PROBLEM TO WORK ON: What you return should match the data below exactly, with every entry reproduced.

Segment Start: DATA FOR ANALYSIS

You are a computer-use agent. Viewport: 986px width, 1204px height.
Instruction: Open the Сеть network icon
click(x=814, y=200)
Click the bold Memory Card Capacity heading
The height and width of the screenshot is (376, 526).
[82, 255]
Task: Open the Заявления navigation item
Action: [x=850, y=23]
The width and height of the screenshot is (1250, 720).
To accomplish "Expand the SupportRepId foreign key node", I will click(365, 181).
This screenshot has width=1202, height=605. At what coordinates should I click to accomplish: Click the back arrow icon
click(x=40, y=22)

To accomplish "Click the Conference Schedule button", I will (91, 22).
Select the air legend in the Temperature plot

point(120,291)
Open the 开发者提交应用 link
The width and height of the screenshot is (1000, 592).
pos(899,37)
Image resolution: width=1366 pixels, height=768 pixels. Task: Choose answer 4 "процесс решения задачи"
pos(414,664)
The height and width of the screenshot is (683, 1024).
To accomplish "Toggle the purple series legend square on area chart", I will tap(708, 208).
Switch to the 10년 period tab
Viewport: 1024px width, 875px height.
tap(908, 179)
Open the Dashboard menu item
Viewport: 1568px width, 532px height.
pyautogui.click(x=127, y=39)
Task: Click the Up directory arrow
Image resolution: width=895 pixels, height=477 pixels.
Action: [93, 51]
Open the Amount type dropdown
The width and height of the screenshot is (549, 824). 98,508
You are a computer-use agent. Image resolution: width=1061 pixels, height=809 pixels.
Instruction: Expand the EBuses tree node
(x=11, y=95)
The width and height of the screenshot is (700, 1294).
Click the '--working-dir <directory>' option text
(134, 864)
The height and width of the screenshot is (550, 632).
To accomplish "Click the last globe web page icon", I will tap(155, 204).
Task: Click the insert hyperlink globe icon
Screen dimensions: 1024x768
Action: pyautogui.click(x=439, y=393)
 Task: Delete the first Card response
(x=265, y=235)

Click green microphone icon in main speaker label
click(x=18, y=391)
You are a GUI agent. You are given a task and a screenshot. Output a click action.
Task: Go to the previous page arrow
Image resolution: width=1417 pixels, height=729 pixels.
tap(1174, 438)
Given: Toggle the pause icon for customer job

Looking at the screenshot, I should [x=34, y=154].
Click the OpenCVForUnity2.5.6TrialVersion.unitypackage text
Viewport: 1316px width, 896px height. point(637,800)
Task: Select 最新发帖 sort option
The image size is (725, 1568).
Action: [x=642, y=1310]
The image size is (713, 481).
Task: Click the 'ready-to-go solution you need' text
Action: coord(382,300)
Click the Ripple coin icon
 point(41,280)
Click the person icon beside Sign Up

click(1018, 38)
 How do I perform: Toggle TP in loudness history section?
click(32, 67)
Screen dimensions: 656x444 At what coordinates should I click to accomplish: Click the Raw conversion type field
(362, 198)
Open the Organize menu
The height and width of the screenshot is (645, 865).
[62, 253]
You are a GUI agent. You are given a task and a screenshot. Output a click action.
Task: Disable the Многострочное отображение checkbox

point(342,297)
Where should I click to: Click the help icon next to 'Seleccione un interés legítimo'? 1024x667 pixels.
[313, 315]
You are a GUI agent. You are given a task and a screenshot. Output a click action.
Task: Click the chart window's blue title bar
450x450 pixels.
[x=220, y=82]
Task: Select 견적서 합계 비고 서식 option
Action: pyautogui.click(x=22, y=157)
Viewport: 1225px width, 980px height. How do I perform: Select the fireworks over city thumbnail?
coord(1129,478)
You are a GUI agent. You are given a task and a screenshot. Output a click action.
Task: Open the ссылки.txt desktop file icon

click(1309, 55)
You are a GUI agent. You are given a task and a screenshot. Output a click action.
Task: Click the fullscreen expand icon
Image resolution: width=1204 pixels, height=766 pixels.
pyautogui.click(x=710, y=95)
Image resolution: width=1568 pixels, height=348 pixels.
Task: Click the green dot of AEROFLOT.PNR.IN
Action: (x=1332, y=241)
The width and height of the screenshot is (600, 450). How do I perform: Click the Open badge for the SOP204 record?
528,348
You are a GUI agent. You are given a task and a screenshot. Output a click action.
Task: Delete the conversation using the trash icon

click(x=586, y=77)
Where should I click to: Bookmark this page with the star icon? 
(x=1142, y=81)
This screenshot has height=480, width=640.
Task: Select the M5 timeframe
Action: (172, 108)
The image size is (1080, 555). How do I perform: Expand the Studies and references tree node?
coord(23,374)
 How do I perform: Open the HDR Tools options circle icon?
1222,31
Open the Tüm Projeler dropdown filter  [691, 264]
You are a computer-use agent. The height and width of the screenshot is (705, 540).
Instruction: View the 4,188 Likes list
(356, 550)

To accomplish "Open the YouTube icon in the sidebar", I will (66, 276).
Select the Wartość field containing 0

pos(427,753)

Segment End: DATA FOR ANALYSIS

ANSWER TO THIS TASK:
You are a computer-use agent. Viewport: 986px width, 1204px height.
Instruction: Open the Сеть network icon
click(x=814, y=200)
Click the bold Memory Card Capacity heading
The height and width of the screenshot is (376, 526).
[82, 255]
Task: Open the Заявления navigation item
Action: [x=850, y=23]
The width and height of the screenshot is (1250, 720).
To accomplish "Expand the SupportRepId foreign key node", I will click(365, 181).
This screenshot has width=1202, height=605. At what coordinates should I click to accomplish: Click the back arrow icon
click(x=40, y=22)

To accomplish "Click the Conference Schedule button", I will (91, 22).
Select the air legend in the Temperature plot

point(120,291)
Open the 开发者提交应用 link
The width and height of the screenshot is (1000, 592).
pos(899,37)
Image resolution: width=1366 pixels, height=768 pixels. Task: Choose answer 4 "процесс решения задачи"
pos(414,664)
The height and width of the screenshot is (683, 1024).
To accomplish "Toggle the purple series legend square on area chart", I will tap(708, 208).
Switch to the 10년 period tab
Viewport: 1024px width, 875px height.
tap(908, 179)
Open the Dashboard menu item
Viewport: 1568px width, 532px height.
pyautogui.click(x=127, y=39)
Task: Click the Up directory arrow
Image resolution: width=895 pixels, height=477 pixels.
Action: [93, 51]
Open the Amount type dropdown
The width and height of the screenshot is (549, 824). 98,508
You are a computer-use agent. Image resolution: width=1061 pixels, height=809 pixels.
Instruction: Expand the EBuses tree node
(x=11, y=95)
The width and height of the screenshot is (700, 1294).
Click the '--working-dir <directory>' option text
(134, 864)
The height and width of the screenshot is (550, 632).
To accomplish "Click the last globe web page icon", I will tap(155, 204).
Task: Click the insert hyperlink globe icon
Screen dimensions: 1024x768
Action: pyautogui.click(x=439, y=393)
 Task: Delete the first Card response
(x=265, y=235)

Click green microphone icon in main speaker label
click(x=18, y=391)
You are a GUI agent. You are given a task and a screenshot. Output a click action.
Task: Go to the previous page arrow
Image resolution: width=1417 pixels, height=729 pixels.
tap(1174, 438)
Given: Toggle the pause icon for customer job

Looking at the screenshot, I should [x=34, y=154].
Click the OpenCVForUnity2.5.6TrialVersion.unitypackage text
Viewport: 1316px width, 896px height. point(637,800)
Task: Select 最新发帖 sort option
The image size is (725, 1568).
Action: [x=642, y=1310]
The image size is (713, 481).
Task: Click the 'ready-to-go solution you need' text
Action: coord(382,300)
Click the Ripple coin icon
 point(41,280)
Click the person icon beside Sign Up

click(1018, 38)
 How do I perform: Toggle TP in loudness history section?
click(32, 67)
Screen dimensions: 656x444 At what coordinates should I click to accomplish: Click the Raw conversion type field
(362, 198)
Open the Organize menu
The height and width of the screenshot is (645, 865).
[62, 253]
You are a GUI agent. You are given a task and a screenshot. Output a click action.
Task: Disable the Многострочное отображение checkbox

point(342,297)
Where should I click to: Click the help icon next to 'Seleccione un interés legítimo'? 1024x667 pixels.
[313, 315]
You are a GUI agent. You are given a task and a screenshot. Output a click action.
Task: Click the chart window's blue title bar
450x450 pixels.
[x=220, y=82]
Task: Select 견적서 합계 비고 서식 option
Action: pyautogui.click(x=22, y=157)
Viewport: 1225px width, 980px height. How do I perform: Select the fireworks over city thumbnail?
coord(1129,478)
You are a GUI agent. You are given a task and a screenshot. Output a click action.
Task: Open the ссылки.txt desktop file icon

click(1309, 55)
You are a GUI agent. You are given a task and a screenshot. Output a click action.
Task: Click the fullscreen expand icon
Image resolution: width=1204 pixels, height=766 pixels.
pyautogui.click(x=710, y=95)
Image resolution: width=1568 pixels, height=348 pixels.
Task: Click the green dot of AEROFLOT.PNR.IN
Action: (x=1332, y=241)
The width and height of the screenshot is (600, 450). How do I perform: Click the Open badge for the SOP204 record?
528,348
You are a GUI agent. You are given a task and a screenshot. Output a click action.
Task: Delete the conversation using the trash icon

click(x=586, y=77)
Where should I click to: Bookmark this page with the star icon? 
(x=1142, y=81)
This screenshot has height=480, width=640.
Task: Select the M5 timeframe
Action: (172, 108)
The image size is (1080, 555). How do I perform: Expand the Studies and references tree node?
coord(23,374)
 How do I perform: Open the HDR Tools options circle icon?
1222,31
Open the Tüm Projeler dropdown filter  [691, 264]
You are a computer-use agent. The height and width of the screenshot is (705, 540).
Instruction: View the 4,188 Likes list
(356, 550)

To accomplish "Open the YouTube icon in the sidebar", I will (66, 276).
Select the Wartość field containing 0

pos(427,753)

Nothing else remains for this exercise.